Si el daño a la corteza es superficial y no ocupa todo el tronco: La corteza transporta nutrientes. Si una gran porción de la corteza alrededor del tronco está dañada, el árbol tendrá dificultades para sobrevivir.
¿Qué árboles probablemente no se pueden salvar?
Seguramente si el árbol fue arrancado de raíz con las ramas y el follaje roto, seguramente no se pueda salvar. Tampoco un árbol en el cual su tronco se ha partido y la rotura es demasiado grande para sanar, sobre todo si la parte central se encuentra podrida.
Los árboles que han perdido la mayoría de sus ramas principales no pueden salvarse, al no generar suficiente follaje para reemplazar lo perdido y sostenerse en la temporada de crecimiento. Si más de la mitad de la copa se ha perdido, el árbol tendrá dificultades para fotosintetizar y obtener los nutrientes necesarios.
Además, si el tronco principal está severamente dañado o partido, porque pone en riesgo la estabilidad y la supervivencia del árbol.
Si las raíces que son vitales para el anclaje y la absorción de agua y nutrientes se encuentran dañadas, compromete seriamente la salud del árbol.
El árbol ya estaba enfermo o debilitado antes de la tormenta: Un árbol con problemas preexistentes tendrá menos reservas para recuperarse.
Medidas preventivas
Poda de ramas dañadas
Utiliza herramientas de poda limpias y afiladas para cortar las ramas rotas o astilladas de manera prolija, justo por encima de una yema o una rama lateral sana. Evita dejar "tocones" largos.

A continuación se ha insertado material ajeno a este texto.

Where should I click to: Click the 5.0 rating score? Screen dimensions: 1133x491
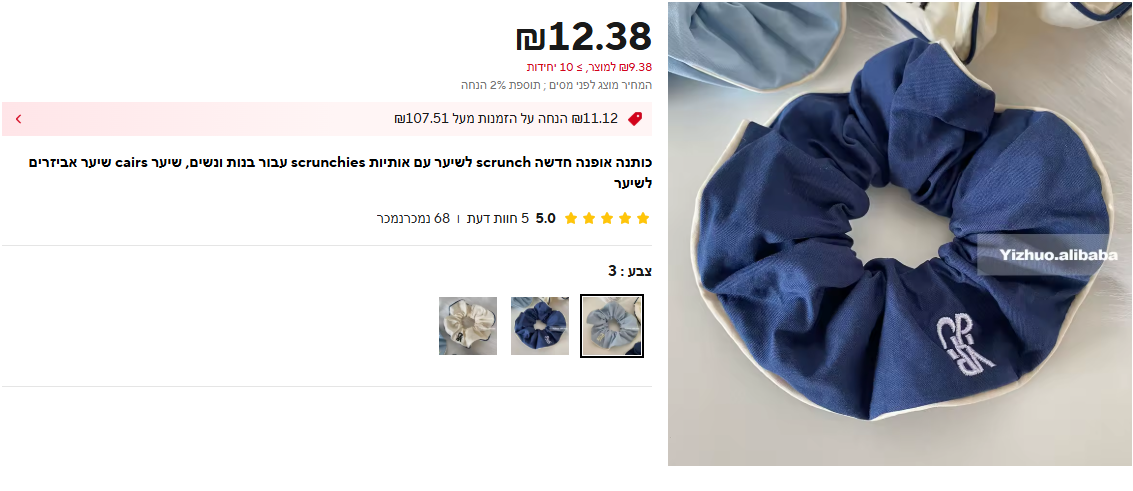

Riego y fertilización (con precaución)
Después de la tormenta, asegúrate de que el árbol reciba suficiente agua, especialmente si el suelo está seco. Evita el exceso de fertilización, ya que esto puede estresar aún más al árbol dañado. Un ligero aporte de fertilizante equilibrado en primavera puede ayudar a la recuperación.
Protección de heridas
Lo más importante es mantener la herida limpia y permitir que el árbol la selle y cure naturalmente.
Observación continua
Vigila el árbol durante las siguientes semanas y meses para detectar signos de estrés, enfermedad o recuperación.
Consulta a un profesional
Si no estás seguro sobre la gravedad del daño o cómo proceder, lo mejor es contactar a un arborista certificado. Ellos tienen la experiencia y el conocimiento para evaluar la situación y recomendar el mejor curso de acción.
Recuerda que la decisión final sobre si salvar o remover un árbol dañado dependerá de muchos factores, incluyendo la magnitud del daño, la especie del árbol, su edad, su valor estético y su ubicación en el jardín.
Un consejo muy importante es que podar las ramas principales hasta dejar solo los tocones, no es la mejor opción para fortalecer a los árboles. En realidad, muchas ramas pueden crecer a partir de allí y el árbol se vuelve más vulnerable al viento y la nieve. Evita hacerlo, para que los árboles se vuelvan más resistentes a las tormentas.
Las tormentas pueden ser perjudiciales para los árboles y plantas de tu jardín. Si tus árboles se han visto afectados por una tormenta, es importante evaluar rápidamente los daños y tomar las medidas necesarias para repararlos y prevenir cualquier daño adicional.
Por último, ten en cuenta de tomar medidas preventivas para evitar futuros daños por tormentas a tus árboles.